Text segment Start Marker

Qualitative dynamics of a vaccination model for HSV-2

A new mathematical model for the transmission dynamics of herpes simplex virus type 2 (HSV-2), which takes into account disease transmission by infected individuals in the quiescent state and an imperfect HSV-2 vaccine, is designed and qualitatively analysed. In the absence of vaccination, it is shown that the model has a globally asymptotically stable (GAS) disease-free equilibrium (DFE) point whenever an epidemiological threshold, known as the 'basic reproduction number', is less than unity. Further, this model has a unique endemic equilibrium whenever the reproduction number exceeds unity. Using a non-linear Lyapunov function, it is shown that the unique endemic equilibrium is GAS (for a special case) when the associated reproduction threshold is greater than unity. On the other hand, the model with vaccination undergoes a vaccine-induced backward bifurcation, where the stable DFE coexists with a stable endemic equilibrium when the reproduction threshold is less than unity. Threshold analysis of the vaccination model reveals that the use of an imperfect HSV-2 vaccine could have positive or negative population-level impact (in reducing disease burden). Simulations of the vaccination model show that an HSV-2 vaccine could lead to effective disease control or elimination if the vaccine efficacy and the fraction of susceptible individuals vaccinated at steady state are high enough (at least 80% each).

Text segment End Marker
Study material Start Marker

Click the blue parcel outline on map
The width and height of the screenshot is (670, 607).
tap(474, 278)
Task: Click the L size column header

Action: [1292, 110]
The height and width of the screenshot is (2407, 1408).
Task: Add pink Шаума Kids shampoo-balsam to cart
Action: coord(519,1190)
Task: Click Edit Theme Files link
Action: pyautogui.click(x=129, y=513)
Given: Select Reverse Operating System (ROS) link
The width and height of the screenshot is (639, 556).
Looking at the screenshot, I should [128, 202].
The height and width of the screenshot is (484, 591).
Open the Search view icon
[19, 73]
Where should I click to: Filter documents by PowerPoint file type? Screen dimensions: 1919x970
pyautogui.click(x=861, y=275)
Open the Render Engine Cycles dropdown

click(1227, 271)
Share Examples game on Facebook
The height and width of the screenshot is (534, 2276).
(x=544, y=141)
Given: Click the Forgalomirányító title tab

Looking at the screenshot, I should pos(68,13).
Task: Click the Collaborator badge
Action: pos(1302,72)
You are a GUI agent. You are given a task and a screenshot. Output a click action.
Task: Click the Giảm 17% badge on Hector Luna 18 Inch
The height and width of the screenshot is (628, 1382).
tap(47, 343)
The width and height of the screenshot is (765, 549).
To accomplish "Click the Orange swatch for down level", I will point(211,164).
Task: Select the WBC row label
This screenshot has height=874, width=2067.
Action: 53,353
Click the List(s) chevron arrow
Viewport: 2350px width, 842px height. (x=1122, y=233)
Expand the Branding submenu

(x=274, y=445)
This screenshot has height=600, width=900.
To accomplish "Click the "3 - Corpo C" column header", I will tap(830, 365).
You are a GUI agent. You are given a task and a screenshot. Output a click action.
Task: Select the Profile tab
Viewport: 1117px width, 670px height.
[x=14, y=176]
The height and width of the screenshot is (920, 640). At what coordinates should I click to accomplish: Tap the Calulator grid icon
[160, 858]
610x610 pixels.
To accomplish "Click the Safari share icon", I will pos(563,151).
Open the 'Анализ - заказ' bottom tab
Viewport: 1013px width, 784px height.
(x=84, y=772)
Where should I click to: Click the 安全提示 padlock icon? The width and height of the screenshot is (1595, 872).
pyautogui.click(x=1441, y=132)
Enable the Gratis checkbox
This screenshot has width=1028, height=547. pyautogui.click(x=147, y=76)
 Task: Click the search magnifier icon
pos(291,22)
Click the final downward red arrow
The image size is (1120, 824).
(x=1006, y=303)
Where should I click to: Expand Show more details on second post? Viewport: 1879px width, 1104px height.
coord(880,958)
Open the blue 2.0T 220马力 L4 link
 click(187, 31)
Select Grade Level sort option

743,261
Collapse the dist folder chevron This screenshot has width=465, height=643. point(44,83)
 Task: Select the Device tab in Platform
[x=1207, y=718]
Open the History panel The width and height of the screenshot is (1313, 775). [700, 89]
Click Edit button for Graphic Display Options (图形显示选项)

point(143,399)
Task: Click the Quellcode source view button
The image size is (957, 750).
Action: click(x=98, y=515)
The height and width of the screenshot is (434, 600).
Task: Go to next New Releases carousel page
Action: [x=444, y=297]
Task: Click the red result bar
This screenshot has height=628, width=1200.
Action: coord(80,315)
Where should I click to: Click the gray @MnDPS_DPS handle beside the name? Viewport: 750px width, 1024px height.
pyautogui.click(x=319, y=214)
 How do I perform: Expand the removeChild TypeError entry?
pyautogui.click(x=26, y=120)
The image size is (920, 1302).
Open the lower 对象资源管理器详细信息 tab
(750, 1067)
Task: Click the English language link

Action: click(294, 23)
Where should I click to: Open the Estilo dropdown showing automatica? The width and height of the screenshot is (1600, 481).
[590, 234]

Study material End Marker

◆ Work request: Echo the entire HSV-2 vaccination model abstract word for word. The records have no connection to the abstract above.

◆ Result below:
Qualitative dynamics of a vaccination model for HSV-2

A new mathematical model for the transmission dynamics of herpes simplex virus type 2 (HSV-2), which takes into account disease transmission by infected individuals in the quiescent state and an imperfect HSV-2 vaccine, is designed and qualitatively analysed. In the absence of vaccination, it is shown that the model has a globally asymptotically stable (GAS) disease-free equilibrium (DFE) point whenever an epidemiological threshold, known as the 'basic reproduction number', is less than unity. Further, this model has a unique endemic equilibrium whenever the reproduction number exceeds unity. Using a non-linear Lyapunov function, it is shown that the unique endemic equilibrium is GAS (for a special case) when the associated reproduction threshold is greater than unity. On the other hand, the model with vaccination undergoes a vaccine-induced backward bifurcation, where the stable DFE coexists with a stable endemic equilibrium when the reproduction threshold is less than unity. Threshold analysis of the vaccination model reveals that the use of an imperfect HSV-2 vaccine could have positive or negative population-level impact (in reducing disease burden). Simulations of the vaccination model show that an HSV-2 vaccine could lead to effective disease control or elimination if the vaccine efficacy and the fraction of susceptible individuals vaccinated at steady state are high enough (at least 80% each).